# Simulating the rainy season



## Azeral (Dec 28, 2004)

I don't try to breed my piranhas but I have an idea on what would help simulating the rainy season. Why not have the return from the filter or sump, go to pvc pipes , with littles holes all the way down the pipes elevated 6 inches above the water to simulate actual raining. I know its a crazy idea ,and probably thought of before, but I thought I'd share it.


----------



## Handikapped (Nov 5, 2004)

not a bad idea but youd have to have one hell of a pump to get it working correctly. ive heard this idea proposed before and seem to remember that it worked. its just the fact that youve gotta have your pump and pvc matched up right so you dont overload the pump and fry it. good luck


----------



## KrazyCrusader (Oct 26, 2004)

IF you have seen the setup from Nick from Dontgointhewater.com he has his setup like that with a powerhead. It's easy to setup and he's been doing it with success for sometime.


----------



## Azeral (Dec 28, 2004)

KrazyCrusader said:


> IF you have seen the setup from Nick from Dontgointhewater.com he has his setup like that with a powerhead. It's easy to setup and he's been doing it with success for sometime.
> [snapback]893768[/snapback]​


Nice, He has a cool setup. I figured it had already been done before.


----------



## Davo (Jan 29, 2004)

azeral26 said:


> I don't try to breed my piranhas but I have an idea on what would help simulating the rainy season. Why not have the return from the filter or sump, go to pvc pipes , with littles holes all the way down the pipes elevated 6 inches above the water to simulate actual raining. I know its a crazy idea ,and probably thought of before, but I thought I'd share it.
> [snapback]893721[/snapback]​


This is exactly how the rainy season is simulated.


----------



## P-Power (Jan 23, 2004)

My rena xp3 came with a long pipe peice that has like 12 holes in it...

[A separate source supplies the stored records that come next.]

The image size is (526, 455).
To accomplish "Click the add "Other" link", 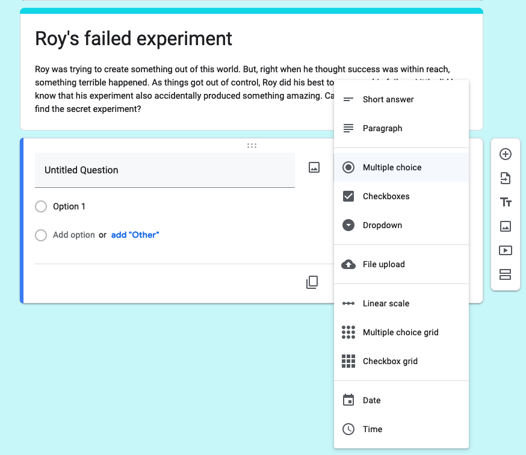I will (x=135, y=235).
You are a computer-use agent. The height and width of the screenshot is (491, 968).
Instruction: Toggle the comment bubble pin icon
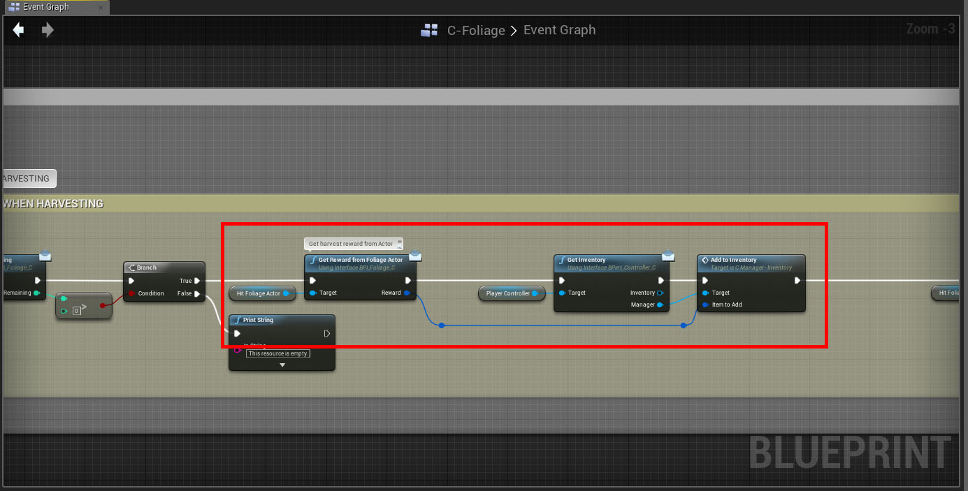click(399, 242)
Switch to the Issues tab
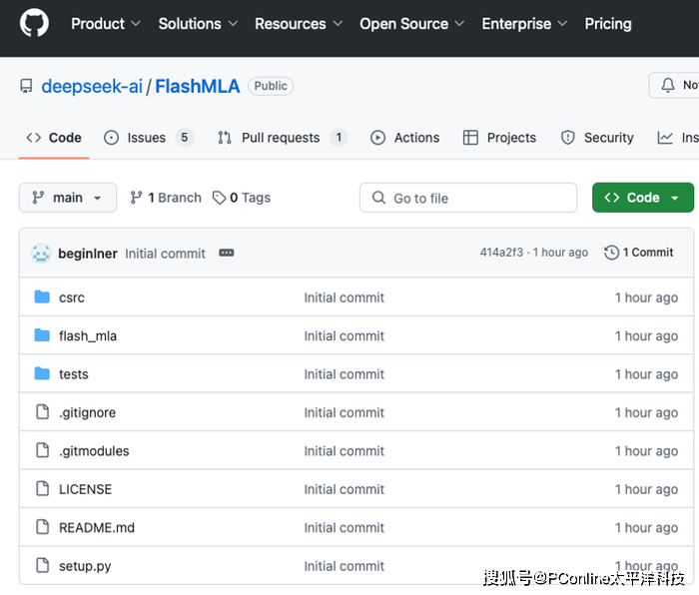Viewport: 699px width, 595px height. (x=148, y=138)
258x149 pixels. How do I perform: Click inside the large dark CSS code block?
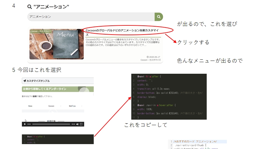click(x=169, y=96)
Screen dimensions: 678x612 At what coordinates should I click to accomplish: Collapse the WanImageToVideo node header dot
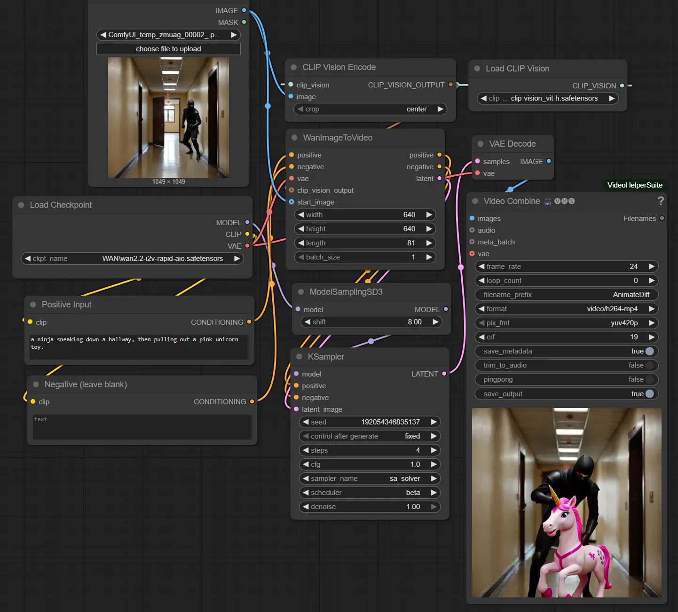[x=294, y=138]
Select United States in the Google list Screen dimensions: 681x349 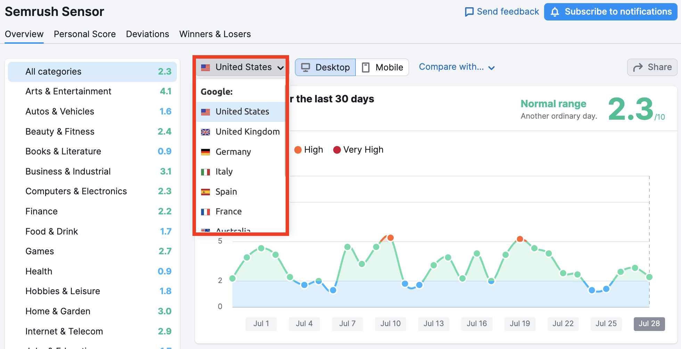coord(242,112)
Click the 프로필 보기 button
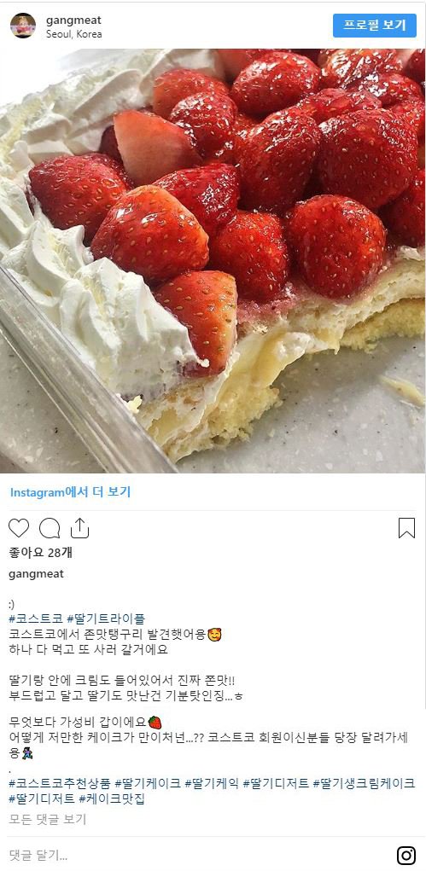 pos(375,26)
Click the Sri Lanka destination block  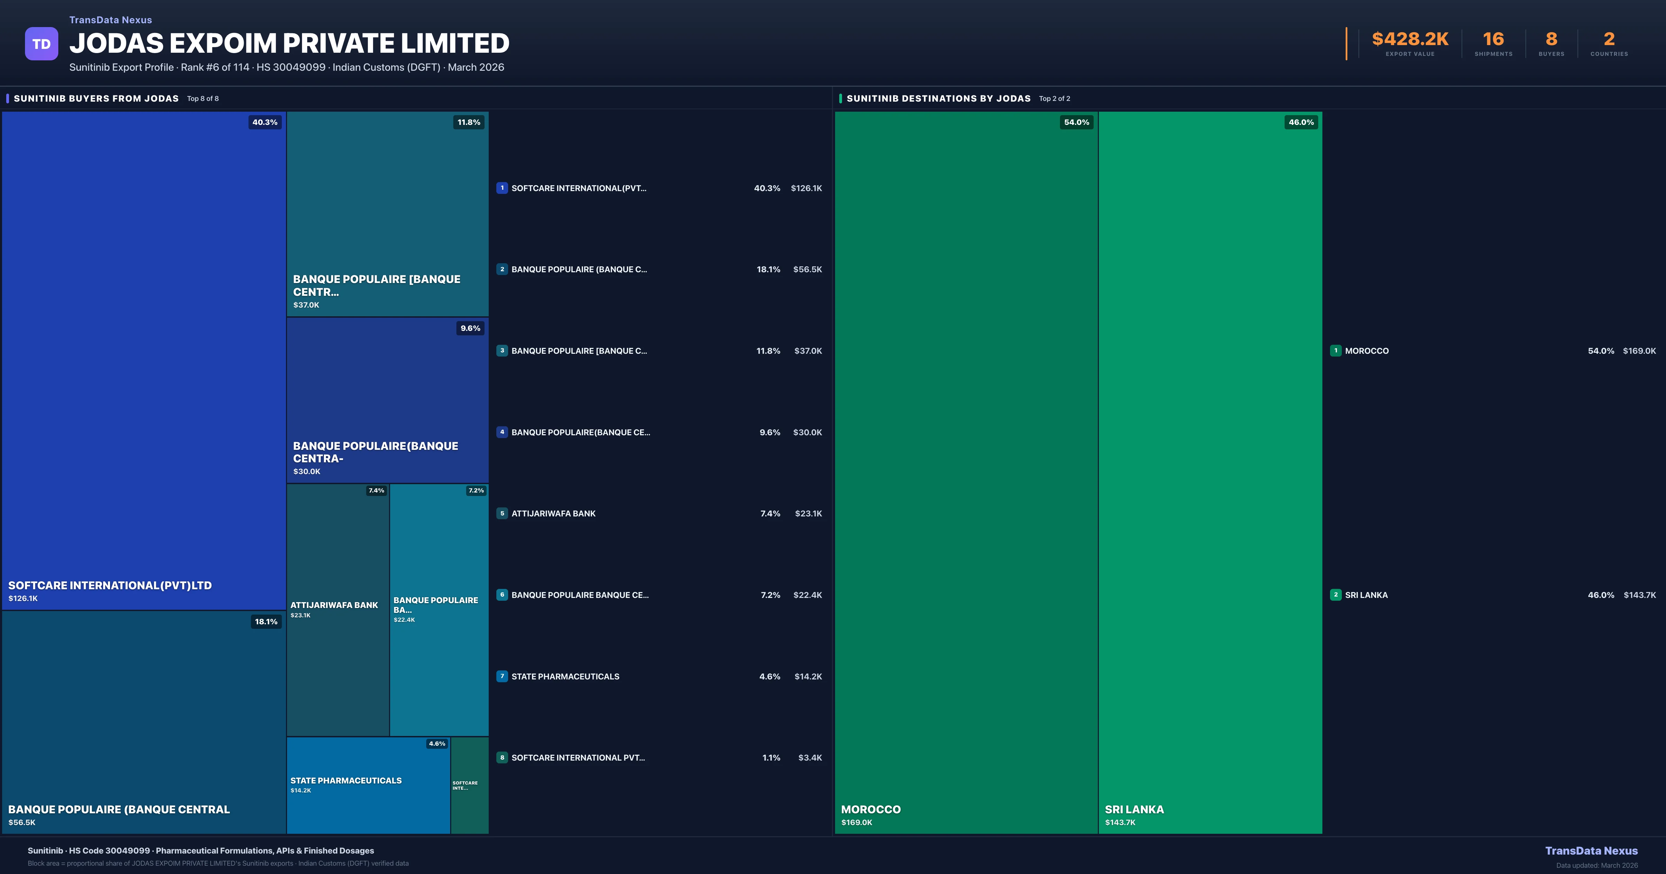(x=1209, y=472)
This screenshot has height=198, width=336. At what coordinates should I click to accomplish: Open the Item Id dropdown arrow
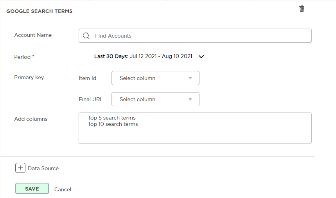click(190, 78)
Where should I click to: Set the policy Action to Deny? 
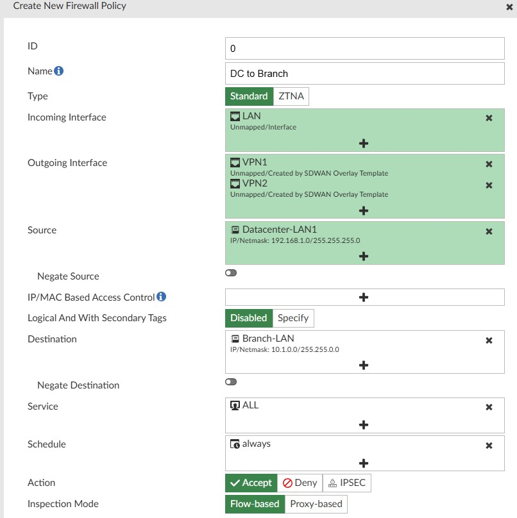299,483
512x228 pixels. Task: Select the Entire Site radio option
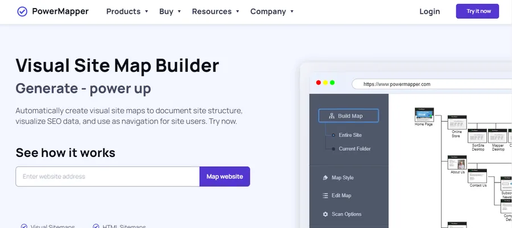click(333, 135)
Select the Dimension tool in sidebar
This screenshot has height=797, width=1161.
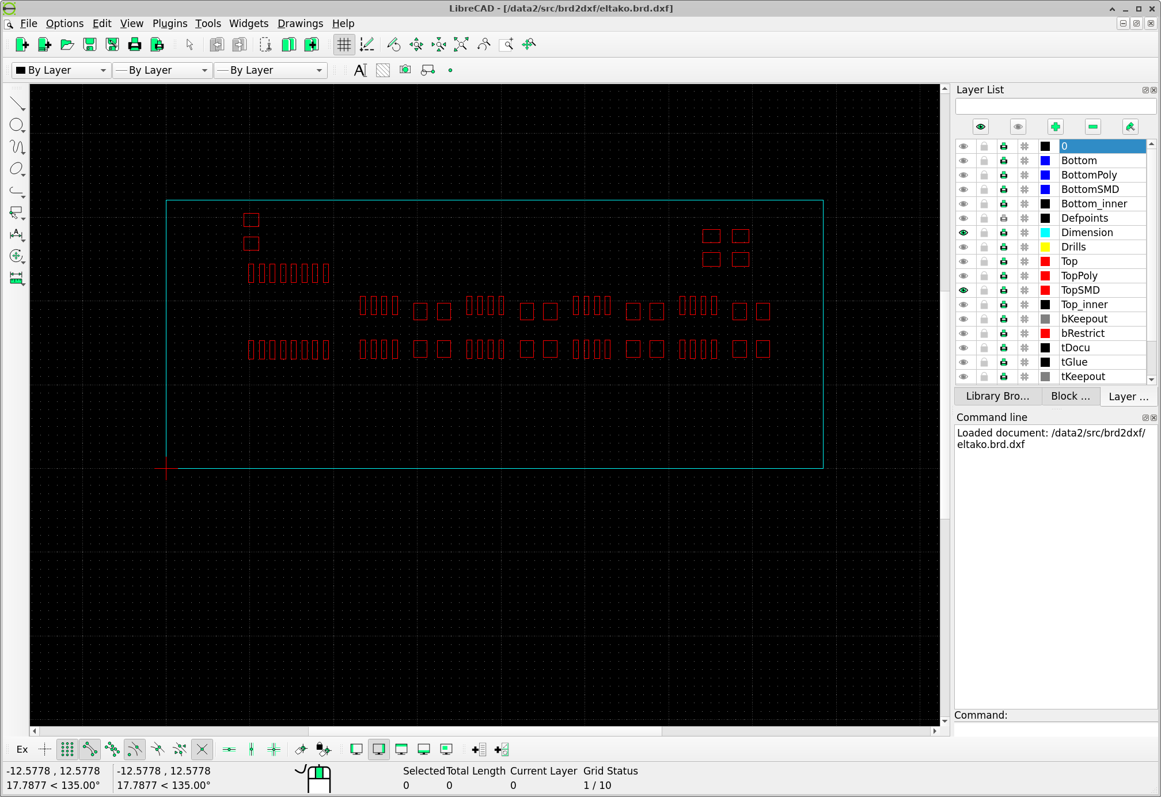coord(16,234)
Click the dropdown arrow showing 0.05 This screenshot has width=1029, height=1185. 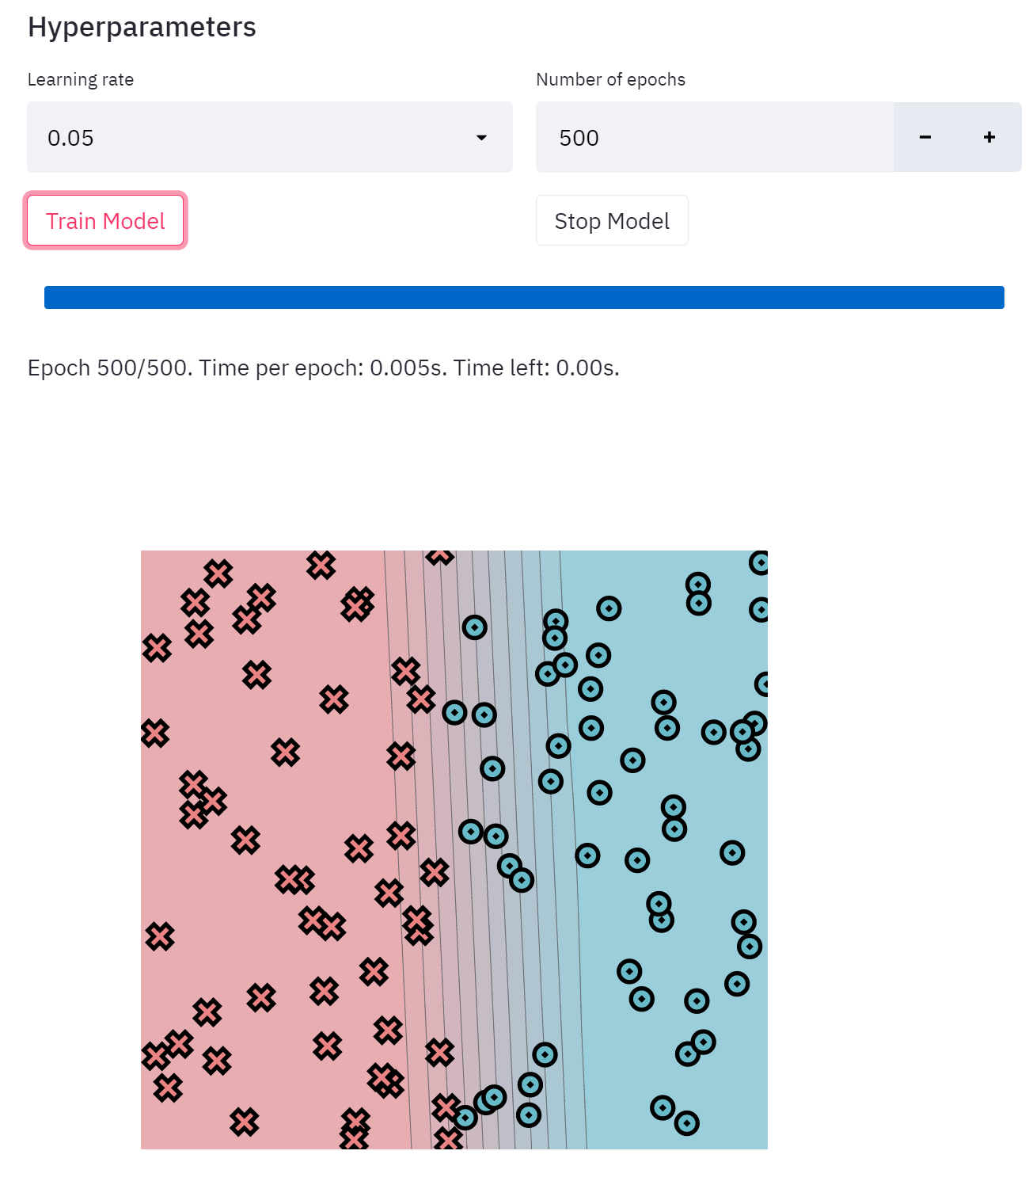(x=481, y=138)
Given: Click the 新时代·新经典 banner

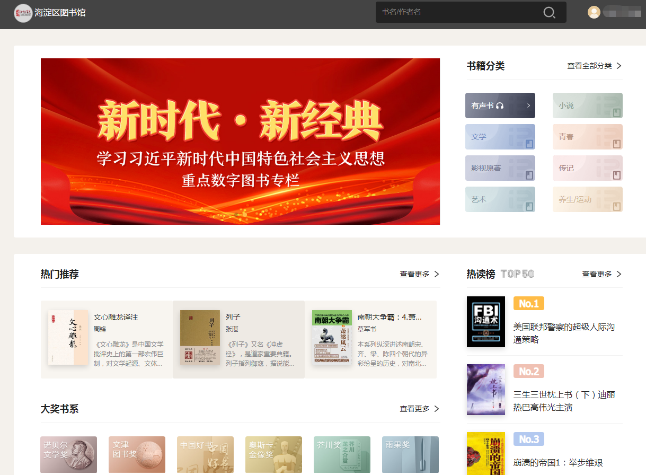Looking at the screenshot, I should click(240, 142).
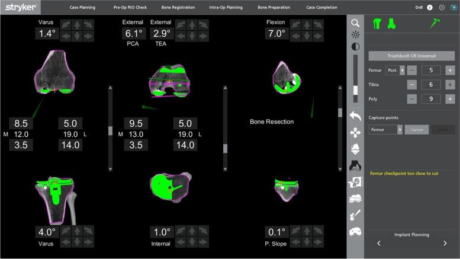
Task: Go to next page after Implant Planning
Action: [x=445, y=244]
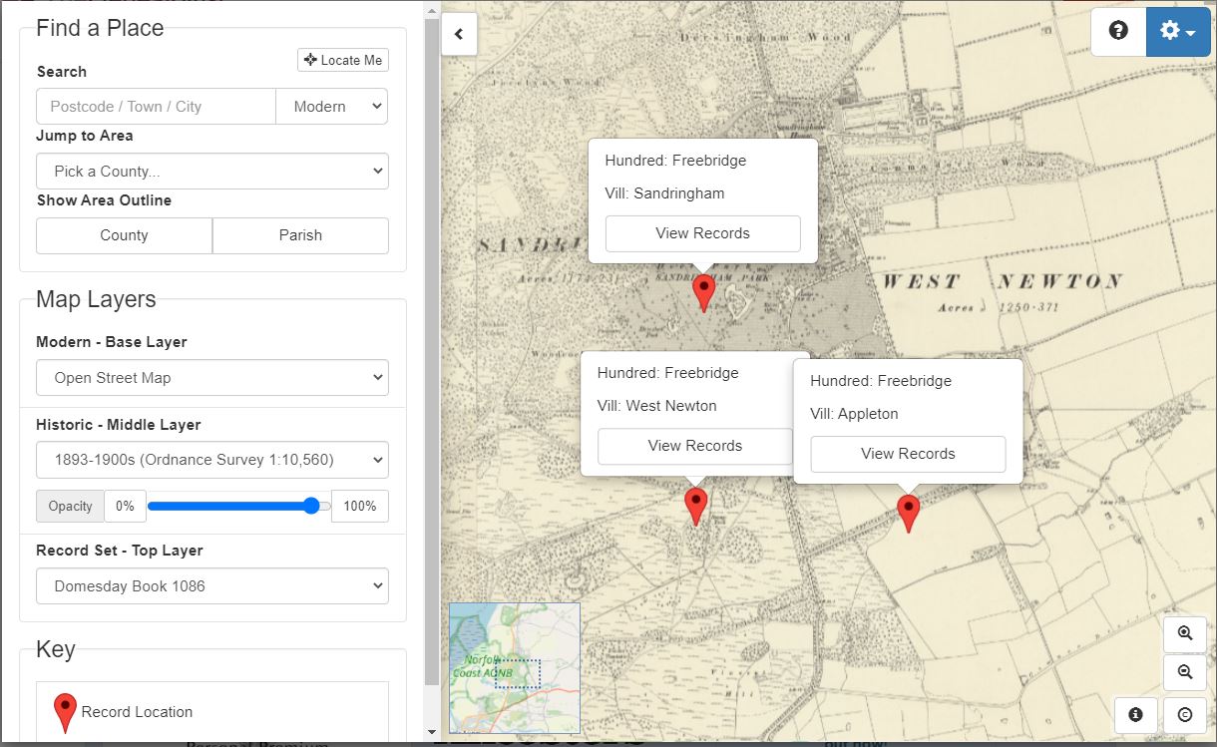Change the Open Street Map base layer
This screenshot has width=1217, height=747.
tap(212, 378)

I may use that for a change


----------



## Phtstrat (Sep 15, 2004)

Good idea. Don't you hate that when something comes to you but someone else has already thought of it?









If you decide to try and breed, make sure to post pics of your setup and water parameters etc.


----------



## marco (Jan 2, 2003)

P-Power said:


> My rena xp3 came with a long pipe peice that has like 12 holes in it...
> 
> I may use that for a change
> [snapback]920742[/snapback]​


that would work well


----------



## Raul-7 (Sep 1, 2004)

Any canister filter with a spraybar should do the job. Eheims and Renas are great filters with spraybars.


----------